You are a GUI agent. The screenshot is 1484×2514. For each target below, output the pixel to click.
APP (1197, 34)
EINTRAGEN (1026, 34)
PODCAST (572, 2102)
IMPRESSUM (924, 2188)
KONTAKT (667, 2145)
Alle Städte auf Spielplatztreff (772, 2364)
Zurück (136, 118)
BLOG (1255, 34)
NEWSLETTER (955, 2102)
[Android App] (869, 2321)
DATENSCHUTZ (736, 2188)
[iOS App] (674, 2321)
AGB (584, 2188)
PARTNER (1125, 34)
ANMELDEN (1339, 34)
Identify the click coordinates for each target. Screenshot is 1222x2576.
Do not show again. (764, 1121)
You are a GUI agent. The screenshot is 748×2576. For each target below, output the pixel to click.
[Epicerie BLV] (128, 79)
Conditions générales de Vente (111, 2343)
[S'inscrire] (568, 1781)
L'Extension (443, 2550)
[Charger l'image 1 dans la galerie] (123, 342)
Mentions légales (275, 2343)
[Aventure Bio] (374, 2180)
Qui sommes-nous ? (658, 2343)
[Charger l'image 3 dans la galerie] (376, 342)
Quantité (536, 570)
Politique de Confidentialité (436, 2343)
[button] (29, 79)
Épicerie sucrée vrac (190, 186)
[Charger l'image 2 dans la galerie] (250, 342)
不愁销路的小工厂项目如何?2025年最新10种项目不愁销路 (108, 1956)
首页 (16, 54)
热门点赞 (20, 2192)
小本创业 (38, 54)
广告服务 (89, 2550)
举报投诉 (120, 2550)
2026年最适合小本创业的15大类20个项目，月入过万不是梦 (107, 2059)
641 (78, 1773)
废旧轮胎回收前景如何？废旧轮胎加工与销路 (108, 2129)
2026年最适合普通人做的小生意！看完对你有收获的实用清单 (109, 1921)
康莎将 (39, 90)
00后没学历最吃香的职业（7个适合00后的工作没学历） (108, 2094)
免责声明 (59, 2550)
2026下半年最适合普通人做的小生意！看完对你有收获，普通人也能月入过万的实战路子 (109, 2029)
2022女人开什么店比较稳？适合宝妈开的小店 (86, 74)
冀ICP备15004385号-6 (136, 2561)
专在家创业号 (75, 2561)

> **Work item**:
The whole listing above, line by line, is to be retyped exactly.

> **Answer for this exercise**:
You are a GUI agent. The screenshot is 1484×2514. For each target below, output the pixel to click.
APP (1197, 34)
EINTRAGEN (1026, 34)
PODCAST (572, 2102)
IMPRESSUM (924, 2188)
KONTAKT (667, 2145)
Alle Städte auf Spielplatztreff (772, 2364)
Zurück (136, 118)
BLOG (1255, 34)
NEWSLETTER (955, 2102)
[Android App] (869, 2321)
DATENSCHUTZ (736, 2188)
[iOS App] (674, 2321)
AGB (584, 2188)
PARTNER (1125, 34)
ANMELDEN (1339, 34)
Identify the click coordinates for each target. Screenshot is 1222x2576.
Do not show again. (764, 1121)
You are a GUI agent. The screenshot is 748×2576. For each target below, output the pixel to click.
[Epicerie BLV] (128, 79)
Conditions générales de Vente (111, 2343)
[S'inscrire] (568, 1781)
L'Extension (443, 2550)
[Charger l'image 1 dans la galerie] (123, 342)
Mentions légales (275, 2343)
[Aventure Bio] (374, 2180)
Qui sommes-nous ? (658, 2343)
[Charger l'image 3 dans la galerie] (376, 342)
Quantité (536, 570)
Politique de Confidentialité (436, 2343)
[button] (29, 79)
Épicerie sucrée vrac (190, 186)
[Charger l'image 2 dans la galerie] (250, 342)
不愁销路的小工厂项目如何?2025年最新10种项目不愁销路 (108, 1956)
首页 (16, 54)
热门点赞 (20, 2192)
小本创业 (38, 54)
广告服务 (89, 2550)
举报投诉 (120, 2550)
2026年最适合小本创业的15大类20个项目，月入过万不是梦 (107, 2059)
641 (78, 1773)
废旧轮胎回收前景如何？废旧轮胎加工与销路 (108, 2129)
2026年最适合普通人做的小生意！看完对你有收获的实用清单 (109, 1921)
康莎将 (39, 90)
00后没学历最吃香的职业（7个适合00后的工作没学历） (108, 2094)
免责声明 (59, 2550)
2026下半年最适合普通人做的小生意！看完对你有收获，普通人也能月入过万的实战路子 (109, 2029)
2022女人开什么店比较稳？适合宝妈开的小店 (86, 74)
冀ICP备15004385号-6 (136, 2561)
专在家创业号 (75, 2561)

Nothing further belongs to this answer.